Guest Post: Data havens and the constitution

Guy Burgess is "a New Zealand lawyer, software developer, consultant, CEO of LawFlow, and feijoa farmer" as well as a chatty fellow on Twitter. He's written about our data haven concept from the all-important legal perspective.

TUANZ CEO Paul Brislen has written a thought-provoking article on the prospects of turning New Zealand into a data haven. There’s a lot going for the idea, but as Paul notes, there are a couple of stumbling blocks, one of which is the legal situation:

The final problem then, is the legal situation. We would need to become the neutral ground, the data Switzerland if we’re to gain their trust. Publicly adhered to rules regarding data collection and retention. Privacy built in, access only under the strictest conditions.

It would indeed require some law changes to become a “data Switzerland” where, as Paul envisages, “we treat bits as bits and that’s that”, and don’t allow the Armed Offenders Squad to swoop in with helicopters if someone uploads the latest series of Mad Men.

Exactly what those laws would be is a huge kettle of fish: privacy rights, intellectual property rights, safe-harbour provisions, search-and-seizure, criminal and civil procedure, etc. But putting aside the content of those laws (and their desirability), it is worth noting that New Zealand is in a somewhat disadvantageous situation in one respect vis-a-vis most other countries. Whilst New Zealand ranks as one of the most politically stable, corruption-free, and rule-of-law-abiding countries – ideal attributes for a data haven – we are in the very rare category of countries that are both:

  • Unicameral, unlike Australia, the UK, the US, Canada, most of the EU, Japan, India, and others; and
  • More importantly, have no written constitution that entrenches rights, limits Government power, and can strike down non-compliant laws. Only a handful of countries (notably including the UK) are in this category (and this is putting aside Treaty of Waitangi complications).

By my quick reckoning, the only other country with both of the above attributes is Israel.

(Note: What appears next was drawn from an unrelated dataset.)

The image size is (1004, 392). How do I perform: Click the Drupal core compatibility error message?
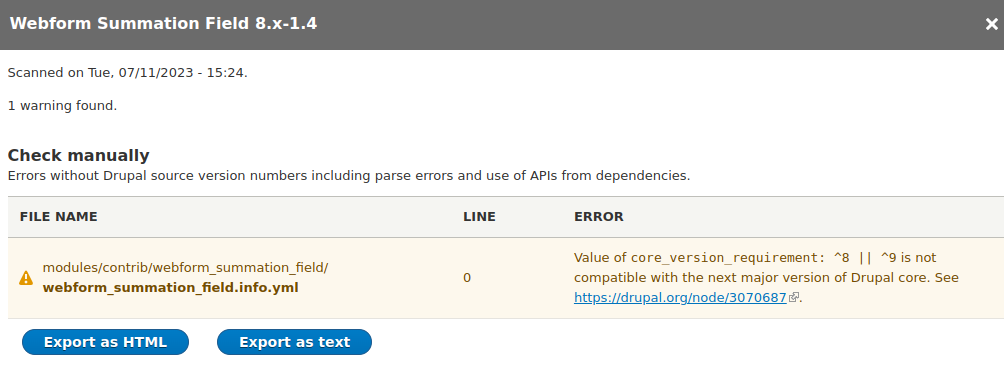pos(766,277)
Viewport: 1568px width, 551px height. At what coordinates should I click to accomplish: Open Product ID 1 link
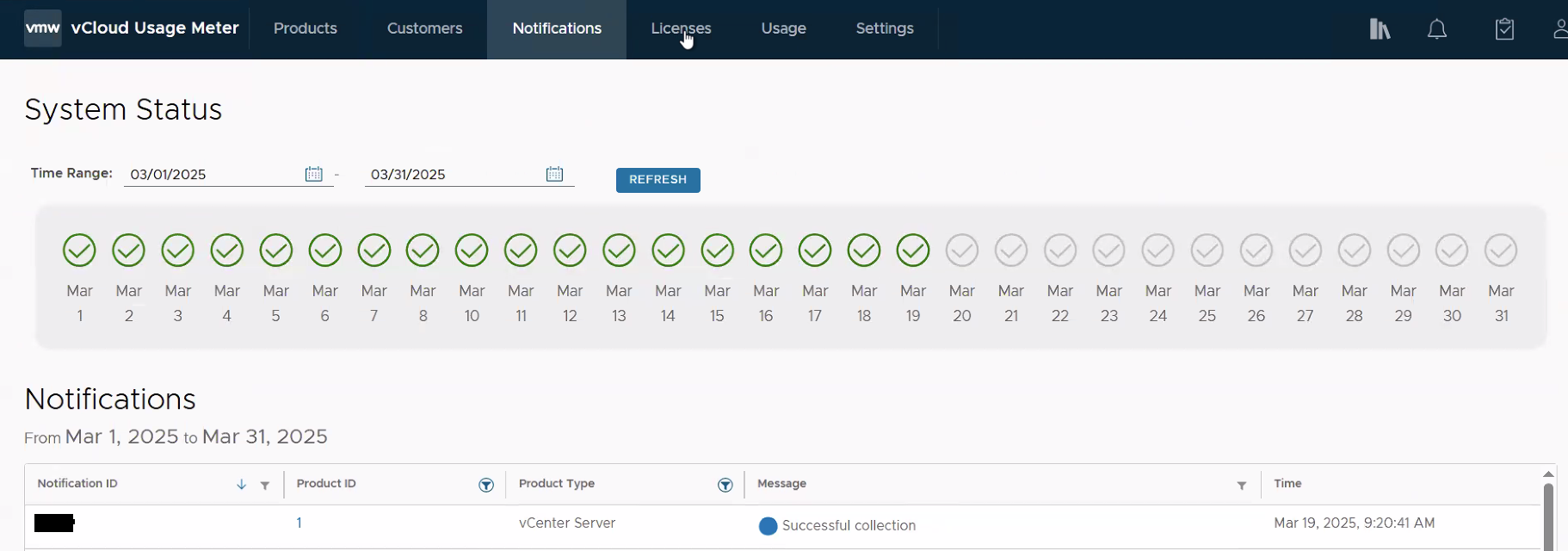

What this means for us, as Sir Geoffrey Palmer wrote many years ago, is that whoever is the current Government of the day has unbridled power. Theoretically, there are little if any limits on what can be passed into law – all it takes is a 1-vote majority in the House of Representatives. This includes major constitutional change and retrospective law. For example, in the past decade-and-a-bit we have seen a Government change New Zealand’s highest Court from the Privy Council to a new domestic Supreme Court on anarrow majority, and retrospectively amend the law (also on a slim majority) to keep a Minister in Parliament – both things that may may well have faced constitutional challenge in other countries, but here were able to be effected with the same legislative ease as amending the Dog Control Act.

What’s this got to do with becoming a data haven? Well, it means that we cannot give the highest level of assurance that a future Government won’t do certain things that might undermine our data haven credentials.

For example, being a true data haven would presumably mean strong freedom of speech laws. You would want a reasonable assurance that a data centre would not be forced to hand over or delete data due to hate speech laws (present or future), except perhaps in the very strongest cases. New Zealand does have its peculiar Bill of Rights Act covering matters such as free speech, but this does not limit parliamentary power – in fact, Parliament regularly tramples various provisions of the Bill of Rights Act, with the only requirement for doing so being that the Attorney-General must inform the house. Nor does it prevail over inconsistent Acts: if another Act removes or abrogates a right, then the Bill of Rights Act doesn’t change that. So Parliament could potentially pass a law, on the slimmest of margins, that limits freedom of speech. This is not as far-fetched as one might think in an “open and free” democracy: the process is well advanced in the UK, where people face arrest and criminal prosecution for making statements considered by the authorities to be “insulting” (such as calling a police horse “gay”). Could this extend to limiting free speech (or content) hosted in data centres? There is nothing that says it can’t, or won’t.

Compare this with the US, where most of the internet’s infrastructure, governance and data centres are located. The federal Consitution provides the highest protection possible against Government limitation of free speech. Now this obviously does not (and is not intended to) stop situations like a US federal agency shutting down Megaupload and seizing data, in that case partly on the basis of alleged intellectual property infringement. But at least the limits on what the US Government can do are constitutionally defined and proscribed.

This issue is obviously much broader than data centres, but it does highlight the question: is it acceptable, in the information age, for there to be no effective limits on Government power over our information?